Al oscurecer llegó a su casa en Jukov. Sus añoranzas de niño le hablaban del terruño como de algo suave y claro, y al ver nuevamente su casita, se aterrorizó: tan sucia, oscura y estrecha era. Perplejas, su esposa, Olga, y su hija, Sacha, observaban la inmensa chimenea, negra de moscas y de humo. ¡Dios, cuántas moscas!… Las vigas de las paredes estaban torcidas; la chimenea, arqueada. Daba la impresión de que la casa estaba a punto de caerse. En vez de cuadros, había pedazos de periódicos y etiquetas de botellas pegados a las paredes, al lado de los conos.
¡Pobreza! ¡Miseria!… La gente mayor estaba en el campo.
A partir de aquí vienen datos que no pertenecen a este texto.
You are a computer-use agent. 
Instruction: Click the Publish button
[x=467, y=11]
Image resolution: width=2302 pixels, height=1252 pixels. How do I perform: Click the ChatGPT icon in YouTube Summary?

Una niña pelirrubia, sucia, como de ocho años, se encontraba sentada en la chimenea, y ni siquiera les dirigió la mirada a los recién llegados. Un gato blanco ronroneaba en el suelo, al lado de una horcadura.
Sacha le llamó.
—Miso, miso, miso…
—Parece sordo —dijo la muchacha—. No escucha nada.
—¿De veras?
—Le dieron una paliza…
Olga y Nicolás comprendieron, de inmediato, lo que era allí la vida; pero guardaron silencio. Pusieron el equipaje en un rincón y salieron de la casa. La apariencia de la inmediata era bastante pobre también, sin embargo, la de más allá —la última de la fila— tenía cortinas en las ventanas y tejado de cine. Estaba muy aislada y no tenía cerca. Se trataba de un mesón. En la serenidad taciturna del campo se erguían serbales, sauces y saúcos. Más allá se veía el río, de orillas pedregosas y altas. Por tierra había esparcidos multitud de tiestos, de montones de basura y de trozos de ladrillo rojo. Se extendía, al otro lado del río, una extensa pradera de color verde claro, segada ya, en la que pasaban muchos cerdos, vacas y caballos. Sobre una colina, a la derecha, se agrupaba un caserío entre la casa señorial y la iglesia, de cinco cúpulas.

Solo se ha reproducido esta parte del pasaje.